At the police station, the explanation was short. He gave his name, Hector de Gribelin, attaché to the Minister of the Navy, and they awaited news of the injured woman. A policeman, sent to get information returned. She had regained consciousness, but she was suffering frightfully inside, she said; she was a charwoman, aged sixty-five, and called Madame Simon.

When he knew that she wasn’t dead, Hector took hope again, and promised to provide for the expenses of her cure. Then he ran to the chemist’s.

A crowd was stationed before the door: the old wife, sunk in an arm-chair, was groaning, her hands hanging, her face stupid.
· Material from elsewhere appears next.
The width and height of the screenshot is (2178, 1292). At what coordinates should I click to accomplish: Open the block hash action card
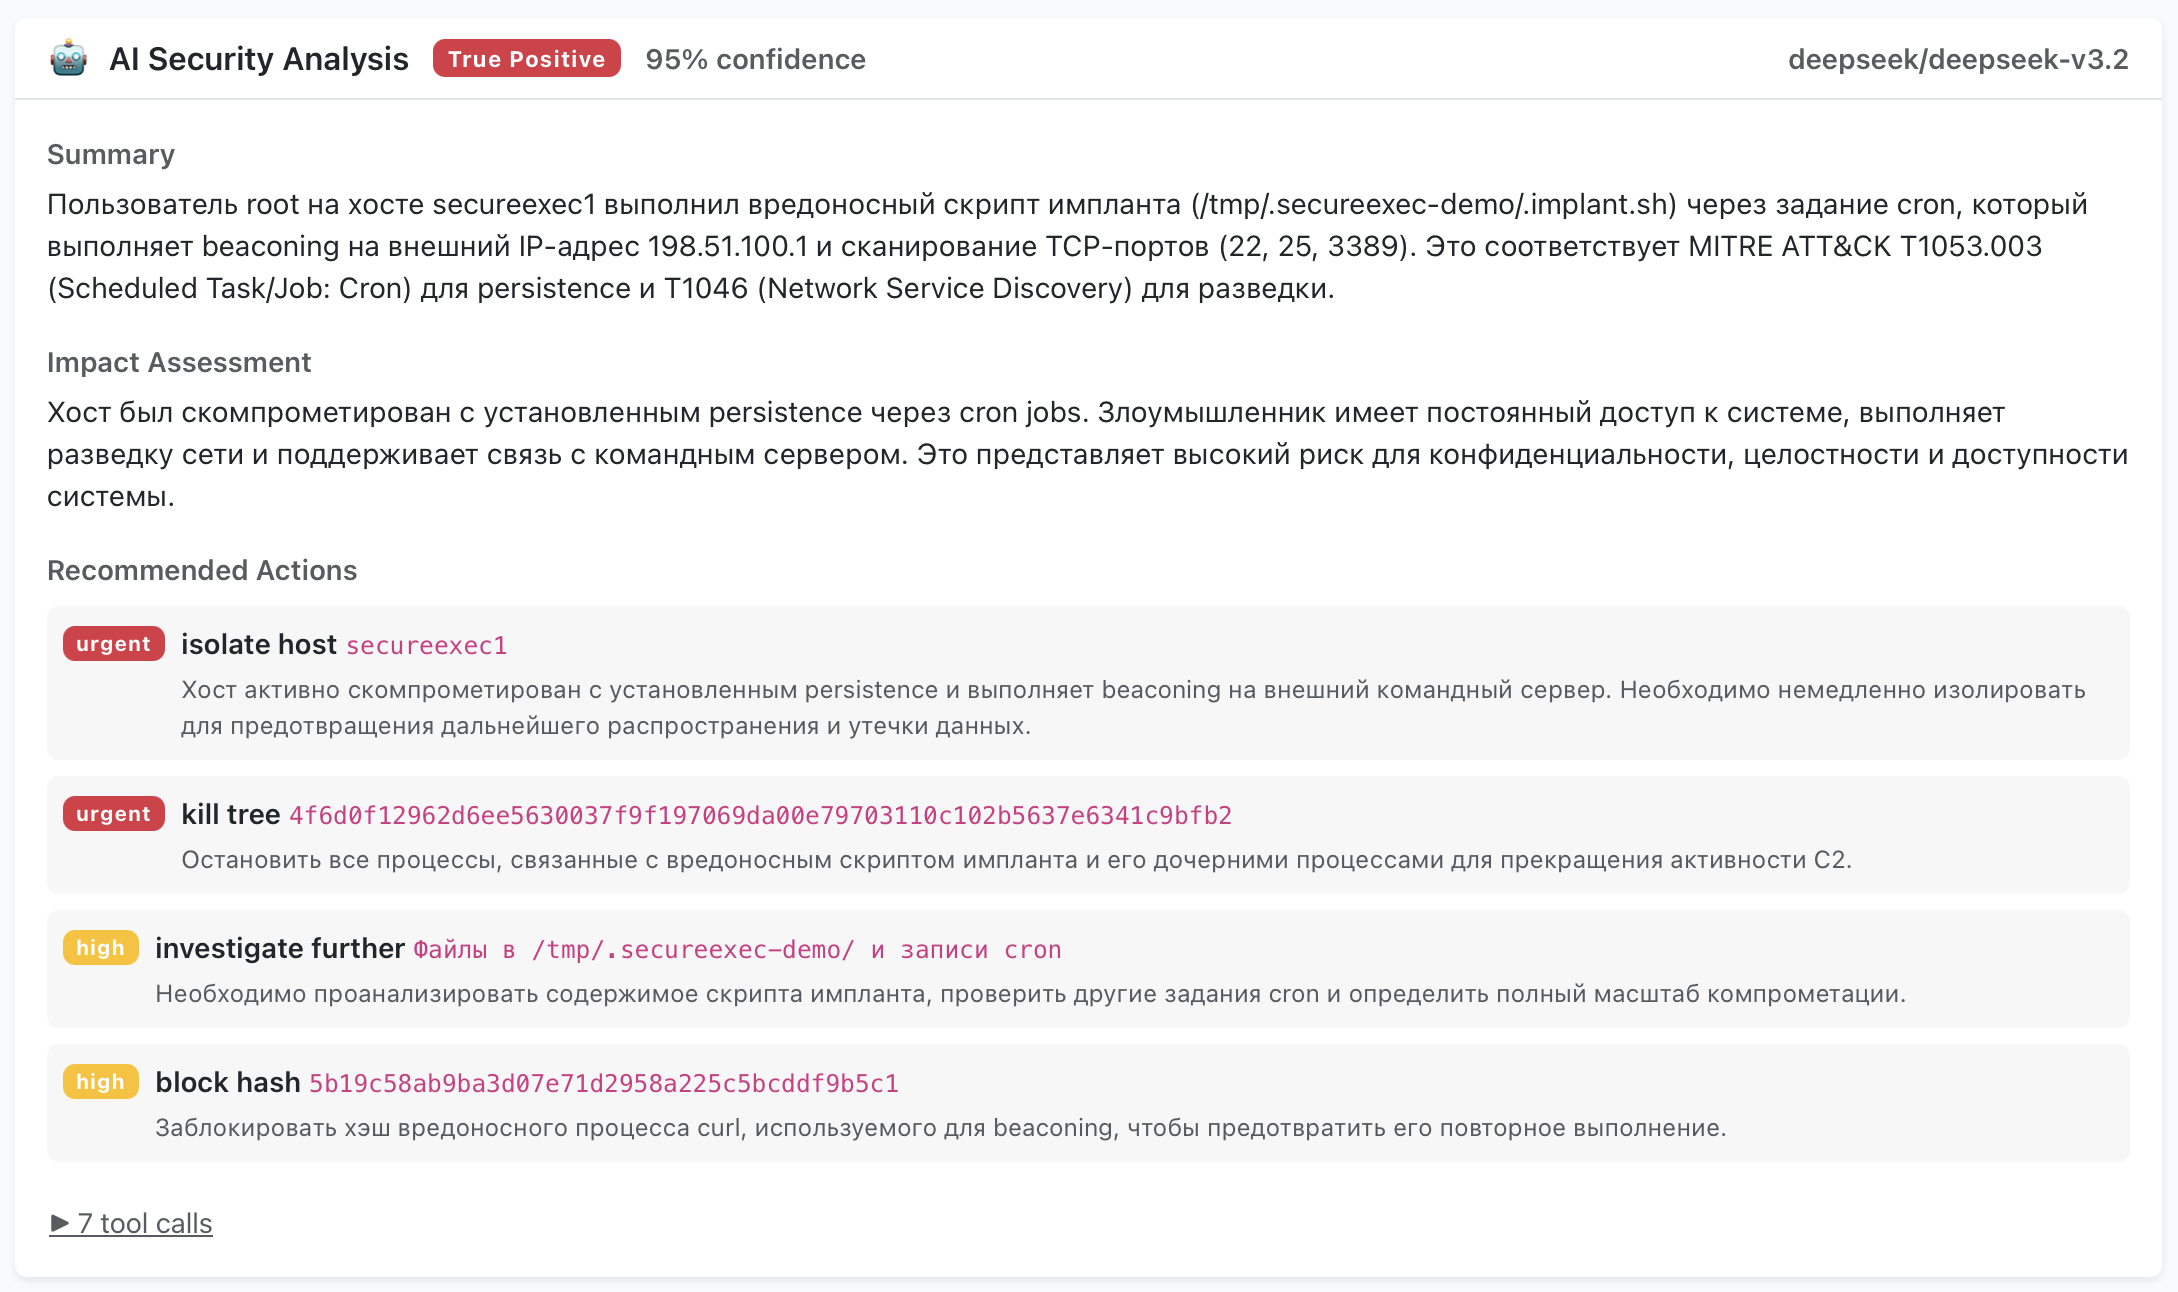point(1088,1103)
None of her limbs were broken, but they feared an internal lesion.

Hector spoke to her:

‘Are you suffering much?’

‘Oh, yes.’

‘Whereabouts?’

‘It’s like a fire I have in my innards.’

A doctor came up:

‘You are the cause of the accident, sir?’

‘Yes, sir.’

‘This woman will have to be sent to a nursing home: I know one where they will take her for six francs a day. Would you like me to arrange it?’

Hector, delighted, thanked him, and went back home comforted.

His wife was waiting for him in tears: he calmed her.

‘It’s nothing. This Simon woman is better already: in three days it will not show at all. I have sent her to a nursing home. It is nothing.’

Coming out of his office, next day, he went to inquire for Madame Simon. He found her busy eating thick soup with an air of satisfaction.


  By PanEris using Melati.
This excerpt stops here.